Rapid Transit and Diarrhea

Any time your intestines move things along faster than usual, bile stays green because those enzymes never finish their work. Diarrhea is the classic trigger. A stomach bug, food that didn’t agree with you, or even stress can speed up transit enough to produce green stool. The green color itself isn’t the problem here. It’s just a visual sign that digestion was rushed.

Supplements and Medications

Iron supplements are well known for changing stool color, often producing a dark green that looks almost black. This happens because unabsorbed iron reacts with compounds in your gut. If the color bothers you, lowering your dose (with your provider’s input) typically helps. Antibiotics can also cause green stool by disrupting the balance of bacteria in your intestines, which affects how bile gets processed.

Infections That Cause Green Stool

When green stool comes with diarrhea, cramping, and fever, an infection may be the cause. Bacterial infections like Salmonella and E. coli, viral infections like norovirus, and parasites like Giardia can all trigger a rapid “gush” of unabsorbed bile that turns stool green. In these cases, the green color is a byproduct of the infection speeding everything through your system. Most of these infections resolve on their own, but the diarrhea that accompanies them can cause dehydration quickly, especially in young children and older adults.

Green Stool in Babies

Green poop in infants is common and has its own set of causes. Breastfed babies sometimes produce green stool when they don’t finish feeding on one side. This means they get more of the thinner, lower-fat milk at the beginning of a feeding and miss the fattier milk that comes later, which changes how the milk is digested. Babies on hydrolyzed protein formula (used for milk or soy allergies) also tend to have greener stool. In newborns, an immature gut with fewer established bacteria can affect bile processing enough to keep things green.

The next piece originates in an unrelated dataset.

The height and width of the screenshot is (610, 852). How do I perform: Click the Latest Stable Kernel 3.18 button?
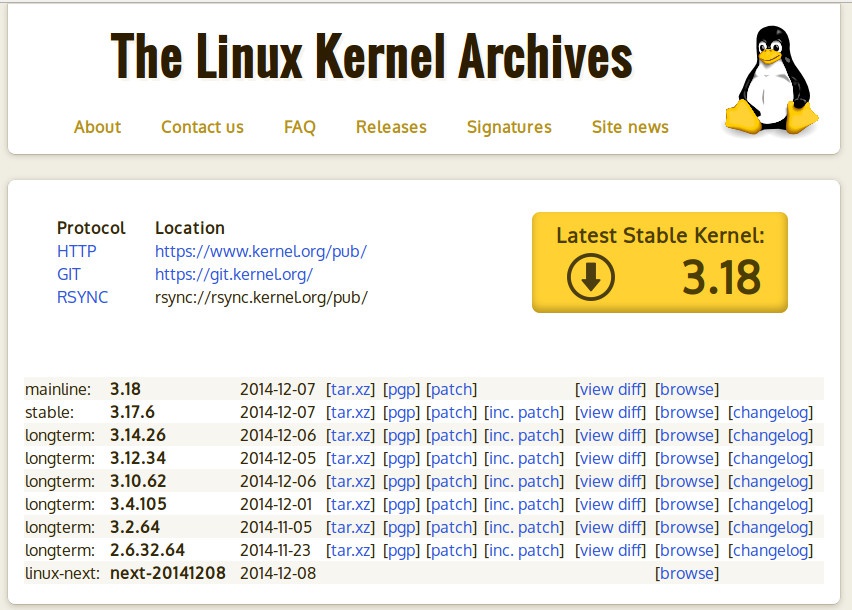[x=660, y=262]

Diarrhea in babies causes green stool for the same reason it does in adults: rapid transit. If your baby has persistent green, watery stools along with fewer wet diapers or unusual fussiness, dehydration is the main concern to watch for.

After Gallbladder Removal

If you’ve had your gallbladder removed and notice green stool, you’re not imagining a connection. Without a gallbladder to store and concentrate bile, more bile acids flow directly into your large intestine. These excess bile acids act as a laxative, speeding up transit and sometimes producing looser, greener stools. For many people this improves over weeks to months as the body adapts. In persistent cases, medications that bind bile acids can help.

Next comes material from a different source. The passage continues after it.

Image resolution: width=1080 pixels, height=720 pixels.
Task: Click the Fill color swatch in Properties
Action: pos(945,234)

When Green Stool Signals a Problem

A single green bowel movement after a big salad or a bout of stomach upset is nothing to worry about. The color alone isn’t dangerous. But context matters. Green stool that persists for more than a few days without an obvious dietary explanation is worth investigating. The same goes for green stool paired with fever, bloody or black stools, severe abdominal pain, or signs of dehydration like dark urine, dizziness, or (in children) fewer wet diapers than usual. Staying hydrated is the most important immediate step when green stool accompanies diarrhea, since fluid loss is the real risk in most of these situations.